The Heart of a Community

 How a retreat with 30 creative souls taught me a very important lesson about myself, my business & the community I surround myself with.

 A filed of wildflowers at the Herrington Manor in Deep Creek MD for the AKP Retreat in August

Be brave. Okay Here goes

The AKP Retreat made an Impression. Now this retreat was certainly jam-packed with great education (I’m still deciphering my notes) and an experience worth fawning over, but what made the greatest impression on me was something simple but truly empowering:

I was never alone! Let me say that again because it feels wonderful. I was never alone!

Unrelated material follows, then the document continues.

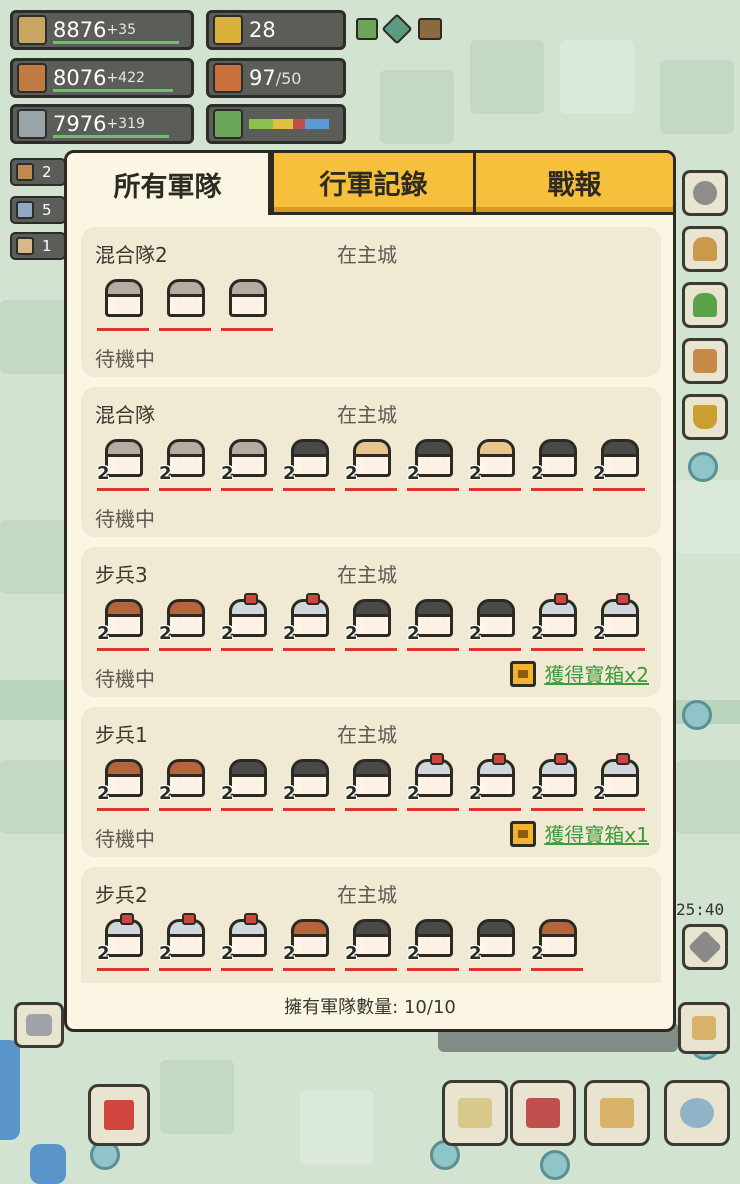  Describe the element at coordinates (38, 172) in the screenshot. I see `side-chip-books: 2` at that location.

 Now as an introvert my natural response to so much socializing would be to run and hide and there were moments I really felt like doing so! It’s crucial to understand that this instinct wasn’t what I needed at the time. A stretch out of my comfort zone was coming fast.

 I’ve tried seeking community in various ways albeit “safe” ways. Ways that don’t put me out there too much. Ways that let me hide while thinking I am still “trying.” Lies.

Truth was I needed community and without it I was lost. With these 30 other ladies I found it, and it was scary and unknown. I honestly didn’t know what to do with it. I’ve had friendships before in high school and college but ever since entering this “real world,” those friendships have dwindled. And it’s not any fault of their own it’s just life running it’s course and distance. Causing a major phase of loneliness and frustration

Now here’s that Amazing Moment that I just didn’t see coming! I may not have known what to do with everything I experienced this weekend, but Jesus did. He knew what was on my heart (he always does) and he was about to answer my prayer in the most unexpected way imaginable

This my friends, is called a “God Moment.”

Ashton calls them cry circles and their magic is still a mystery to me I found myself sharing personal feelings. You know the kind that you bury inside because you don’t want to deal with them/ don’t have a solution for. The feeling afterwards was Amazing! He basically pushed me out of my own way and what followed was this beautiful feeling of belonging. I learned that I am not meant to do this alone. Honestly I never was… I just needed a firm push to remember that! 

God works in mysterious ways that is for sure, and in the process He taught me something very important about myself that I think will lead to me approaching my business and relationships a little differently.

I value community more than I ever valued success

And I want to build a community and have success follow that. I want friends that will be happy to see me succeed AND that I will be happy to see succeed as well. “Friends that value my talent and my personality. I want relationships. And I will be pursuing them! It’s funny how it took me so long to figure this out.